Three champions enter the arena. Only one will become THE HEART WHISPERER.

**The Contenders:**
1. **Logistic Regression** - The wise elder, simple but reliable
2. **Random Forest** - The army of decision trees
3. **Gradient Boosting** - The perfectionist who learns from mistakes

In [None]:
# Initialize our contenders
models = {
    'Logistic Regression': LogisticRegression(random_state=42, max_iter=1000),
    'Random Forest': RandomForestClassifier(n_estimators=100, random_state=42),
    'Gradient Boosting': GradientBoostingClassifier(n_estimators=100, random_state=42)
}

# Store results
results = {}

print("LET THE TOURNAMENT BEGIN!")
print("="*60)

In [None]:
for name, model in models.items():
    print(f"\n{'='*60}")
    print(f"{name} enters the arena...")
    print(f"{'='*60}")
    
    # Train
    if name == 'Random Forest' or name == 'Gradient Boosting':
        model.fit(X_train, y_train)
        y_pred = model.predict(X_test)
        y_pred_proba = model.predict_proba(X_test)[:, 1]
    else:
        model.fit(X_train_scaled, y_train)
        y_pred = model.predict(X_test_scaled)
        y_pred_proba = model.predict_proba(X_test_scaled)[:, 1]
    
    # Calculate metrics
    accuracy = accuracy_score(y_test, y_pred)
    precision = precision_score(y_test, y_pred)
    recall = recall_score(y_test, y_pred)
    f1 = f1_score(y_test, y_pred)
    auc = roc_auc_score(y_test, y_pred_proba)
    
    results[name] = {
        'accuracy': accuracy,
        'precision': precision,
        'recall': recall,
        'f1': f1,
        'auc': auc,
        'y_pred': y_pred,
        'y_pred_proba': y_pred_proba,
        'model': model
    }
    
    print(f"\nResults for {name}:")
    print(f"  Accuracy:  {accuracy:.4f} ({accuracy*100:.2f}%)")
    print(f"  Precision: {precision:.4f}")
    print(f"  Recall:    {recall:.4f}")
    print(f"  F1 Score:  {f1:.4f}")
    print(f"  AUC-ROC:   {auc:.4f}")

### Tournament Summary

In [None]:
# Create summary dataframe
summary_df = pd.DataFrame({
    'Model': list(results.keys()),
    'Accuracy': [r['accuracy'] for r in results.values()],
    'Precision': [r['precision'] for r in results.values()],
    'Recall': [r['recall'] for r in results.values()],
    'F1 Score': [r['f1'] for r in results.values()],
    'AUC-ROC': [r['auc'] for r in results.values()]
}).round(4)

print("\nTOURNAMENT SCOREBOARD")
print("="*70)
summary_df

In [None]:
# Visual comparison
fig, ax = plt.subplots(figsize=(12, 6))

x = np.arange(len(summary_df))
width = 0.15
metrics = ['Accuracy', 'Precision', 'Recall', 'F1 Score', 'AUC-ROC']
colors_metrics = ['#3498db', '#e74c3c', '#2ecc71', '#f39c12', '#9b59b6']

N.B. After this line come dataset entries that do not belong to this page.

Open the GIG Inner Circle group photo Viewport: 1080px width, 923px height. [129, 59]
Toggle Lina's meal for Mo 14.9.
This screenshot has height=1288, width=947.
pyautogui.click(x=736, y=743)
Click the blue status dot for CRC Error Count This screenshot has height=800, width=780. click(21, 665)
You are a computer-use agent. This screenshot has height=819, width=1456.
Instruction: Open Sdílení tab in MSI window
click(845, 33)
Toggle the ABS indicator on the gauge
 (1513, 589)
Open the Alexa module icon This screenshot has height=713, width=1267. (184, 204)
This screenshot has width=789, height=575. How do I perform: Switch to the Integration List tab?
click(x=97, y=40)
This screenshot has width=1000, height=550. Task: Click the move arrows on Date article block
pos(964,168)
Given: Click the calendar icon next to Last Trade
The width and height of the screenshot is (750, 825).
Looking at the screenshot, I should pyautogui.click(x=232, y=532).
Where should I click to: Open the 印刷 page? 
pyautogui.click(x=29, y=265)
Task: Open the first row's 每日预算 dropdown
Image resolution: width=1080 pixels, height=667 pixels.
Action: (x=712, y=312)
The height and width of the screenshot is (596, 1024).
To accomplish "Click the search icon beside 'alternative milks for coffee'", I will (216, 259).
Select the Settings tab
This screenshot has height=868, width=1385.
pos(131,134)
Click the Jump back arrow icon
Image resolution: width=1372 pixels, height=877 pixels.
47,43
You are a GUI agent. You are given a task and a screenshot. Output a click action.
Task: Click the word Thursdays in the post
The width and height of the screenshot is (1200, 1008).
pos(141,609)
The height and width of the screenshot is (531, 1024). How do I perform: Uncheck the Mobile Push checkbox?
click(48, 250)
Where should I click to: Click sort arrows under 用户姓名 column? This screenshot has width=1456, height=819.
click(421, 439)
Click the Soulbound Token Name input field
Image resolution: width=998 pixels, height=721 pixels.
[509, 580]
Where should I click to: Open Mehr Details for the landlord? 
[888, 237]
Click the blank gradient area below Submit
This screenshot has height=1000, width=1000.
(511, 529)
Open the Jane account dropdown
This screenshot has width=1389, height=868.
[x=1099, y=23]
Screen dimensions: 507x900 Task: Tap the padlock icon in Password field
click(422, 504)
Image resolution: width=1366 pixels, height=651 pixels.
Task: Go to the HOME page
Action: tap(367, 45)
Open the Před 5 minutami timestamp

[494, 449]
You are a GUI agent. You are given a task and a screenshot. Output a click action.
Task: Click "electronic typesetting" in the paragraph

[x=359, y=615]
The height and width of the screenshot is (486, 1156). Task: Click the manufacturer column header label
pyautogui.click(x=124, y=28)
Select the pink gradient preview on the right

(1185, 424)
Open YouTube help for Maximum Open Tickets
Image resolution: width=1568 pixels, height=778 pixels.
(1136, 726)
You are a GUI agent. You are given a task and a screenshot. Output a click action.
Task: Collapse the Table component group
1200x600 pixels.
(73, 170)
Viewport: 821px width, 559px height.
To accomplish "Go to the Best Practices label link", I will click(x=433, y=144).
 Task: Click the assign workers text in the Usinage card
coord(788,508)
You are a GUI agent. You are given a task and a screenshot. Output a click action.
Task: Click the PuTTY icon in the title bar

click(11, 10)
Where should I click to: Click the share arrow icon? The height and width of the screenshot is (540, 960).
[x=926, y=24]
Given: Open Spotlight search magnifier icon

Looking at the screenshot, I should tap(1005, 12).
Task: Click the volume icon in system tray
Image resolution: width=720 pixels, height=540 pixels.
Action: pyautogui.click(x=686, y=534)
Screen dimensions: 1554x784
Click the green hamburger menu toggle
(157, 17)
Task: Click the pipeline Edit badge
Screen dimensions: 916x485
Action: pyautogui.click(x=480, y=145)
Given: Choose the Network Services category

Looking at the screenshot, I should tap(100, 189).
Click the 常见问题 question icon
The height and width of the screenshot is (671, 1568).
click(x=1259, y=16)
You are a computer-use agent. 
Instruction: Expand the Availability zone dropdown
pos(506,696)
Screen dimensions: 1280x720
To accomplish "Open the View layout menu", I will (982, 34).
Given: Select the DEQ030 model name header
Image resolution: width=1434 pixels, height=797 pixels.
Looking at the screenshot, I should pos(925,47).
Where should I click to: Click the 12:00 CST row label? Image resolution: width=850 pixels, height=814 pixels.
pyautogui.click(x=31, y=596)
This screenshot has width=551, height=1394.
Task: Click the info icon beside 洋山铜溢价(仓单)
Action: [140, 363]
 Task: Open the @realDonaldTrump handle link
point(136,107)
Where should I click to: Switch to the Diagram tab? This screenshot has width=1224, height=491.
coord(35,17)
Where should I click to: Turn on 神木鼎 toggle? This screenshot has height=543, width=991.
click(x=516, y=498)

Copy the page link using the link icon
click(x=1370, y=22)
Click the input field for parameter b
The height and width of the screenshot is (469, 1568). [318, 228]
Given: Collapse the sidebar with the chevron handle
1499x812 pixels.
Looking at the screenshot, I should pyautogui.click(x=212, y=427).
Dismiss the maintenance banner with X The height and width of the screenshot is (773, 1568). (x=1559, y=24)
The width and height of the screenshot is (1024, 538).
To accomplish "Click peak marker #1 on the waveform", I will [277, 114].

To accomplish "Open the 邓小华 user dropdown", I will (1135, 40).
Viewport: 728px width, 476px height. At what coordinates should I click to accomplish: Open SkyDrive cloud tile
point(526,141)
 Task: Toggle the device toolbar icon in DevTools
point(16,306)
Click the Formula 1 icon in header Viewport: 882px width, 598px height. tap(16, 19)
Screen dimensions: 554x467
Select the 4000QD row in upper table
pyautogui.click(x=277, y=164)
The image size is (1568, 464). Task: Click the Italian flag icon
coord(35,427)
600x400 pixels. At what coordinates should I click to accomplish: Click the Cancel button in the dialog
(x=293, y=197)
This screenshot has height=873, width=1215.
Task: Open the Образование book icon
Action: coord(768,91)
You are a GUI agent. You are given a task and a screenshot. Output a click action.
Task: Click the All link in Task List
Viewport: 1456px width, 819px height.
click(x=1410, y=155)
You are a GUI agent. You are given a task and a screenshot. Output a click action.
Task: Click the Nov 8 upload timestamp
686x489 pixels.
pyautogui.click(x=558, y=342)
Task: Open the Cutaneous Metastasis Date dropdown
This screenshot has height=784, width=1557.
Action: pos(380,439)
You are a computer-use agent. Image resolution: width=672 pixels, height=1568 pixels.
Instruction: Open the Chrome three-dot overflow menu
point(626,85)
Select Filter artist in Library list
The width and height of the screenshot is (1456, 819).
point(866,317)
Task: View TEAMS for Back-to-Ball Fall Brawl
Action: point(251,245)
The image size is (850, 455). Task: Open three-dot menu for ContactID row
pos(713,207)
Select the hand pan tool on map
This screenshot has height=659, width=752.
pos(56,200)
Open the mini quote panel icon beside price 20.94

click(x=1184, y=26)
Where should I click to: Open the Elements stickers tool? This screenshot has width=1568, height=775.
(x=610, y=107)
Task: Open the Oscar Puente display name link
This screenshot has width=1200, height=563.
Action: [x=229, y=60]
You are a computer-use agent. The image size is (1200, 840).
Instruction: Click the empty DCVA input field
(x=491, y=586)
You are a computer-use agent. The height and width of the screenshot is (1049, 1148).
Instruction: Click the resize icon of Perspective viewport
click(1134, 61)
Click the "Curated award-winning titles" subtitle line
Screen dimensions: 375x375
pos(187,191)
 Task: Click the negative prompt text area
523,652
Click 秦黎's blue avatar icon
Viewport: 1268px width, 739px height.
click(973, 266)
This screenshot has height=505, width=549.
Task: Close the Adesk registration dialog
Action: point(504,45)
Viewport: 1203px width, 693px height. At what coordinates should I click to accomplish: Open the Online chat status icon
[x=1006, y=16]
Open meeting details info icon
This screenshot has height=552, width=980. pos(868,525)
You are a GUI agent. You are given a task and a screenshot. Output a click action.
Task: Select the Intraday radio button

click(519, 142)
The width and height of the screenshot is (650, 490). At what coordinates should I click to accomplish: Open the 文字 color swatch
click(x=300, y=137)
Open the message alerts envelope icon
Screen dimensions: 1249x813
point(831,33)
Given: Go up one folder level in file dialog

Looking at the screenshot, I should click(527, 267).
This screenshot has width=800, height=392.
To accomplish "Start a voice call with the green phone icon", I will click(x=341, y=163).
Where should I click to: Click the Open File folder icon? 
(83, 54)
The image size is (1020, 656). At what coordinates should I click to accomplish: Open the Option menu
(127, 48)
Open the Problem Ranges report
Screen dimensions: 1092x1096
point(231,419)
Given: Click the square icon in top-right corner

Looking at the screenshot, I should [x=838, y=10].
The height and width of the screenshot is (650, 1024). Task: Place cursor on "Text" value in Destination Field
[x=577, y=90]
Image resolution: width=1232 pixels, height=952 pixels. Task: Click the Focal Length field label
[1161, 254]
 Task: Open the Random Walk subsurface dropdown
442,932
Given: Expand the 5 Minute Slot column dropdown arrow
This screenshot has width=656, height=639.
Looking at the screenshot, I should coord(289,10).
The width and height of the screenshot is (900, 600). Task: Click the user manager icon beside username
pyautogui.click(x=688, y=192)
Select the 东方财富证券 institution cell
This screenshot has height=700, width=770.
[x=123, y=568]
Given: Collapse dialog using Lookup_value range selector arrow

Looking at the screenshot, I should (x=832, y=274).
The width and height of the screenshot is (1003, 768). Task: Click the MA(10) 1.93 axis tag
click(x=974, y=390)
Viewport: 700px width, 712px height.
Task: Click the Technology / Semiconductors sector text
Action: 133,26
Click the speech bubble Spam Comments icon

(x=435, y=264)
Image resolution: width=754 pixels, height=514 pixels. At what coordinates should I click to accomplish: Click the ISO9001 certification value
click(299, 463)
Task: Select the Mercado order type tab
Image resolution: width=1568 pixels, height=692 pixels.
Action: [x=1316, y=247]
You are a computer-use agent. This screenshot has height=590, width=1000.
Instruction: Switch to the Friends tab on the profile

for i, metric in enumerate(metrics):
    bars = ax.bar(x + i*width, summary_df[metric], width, label=metric, color=colors_metrics[i])

ax.set_ylabel('Score', fontsize=12)
ax.set_title('The Tournament Results\n(Who Will Be Crowned?)', fontsize=14, fontweight='bold')
ax.set_xticks(x + width * 2)
ax.set_xticklabels(summary_df['Model'])
ax.legend(loc='lower right')
ax.set_ylim(0.7, 1.0)
ax.axhline(y=0.9, color='gray', linestyle='--', alpha=0.5, label='90% threshold')

plt.tight_layout()
plt.show()

# Declare winner
winner = summary_df.loc[summary_df['F1 Score'].idxmax(), 'Model']
print(f"\nAND THE WINNER IS... {winner.upper()}!")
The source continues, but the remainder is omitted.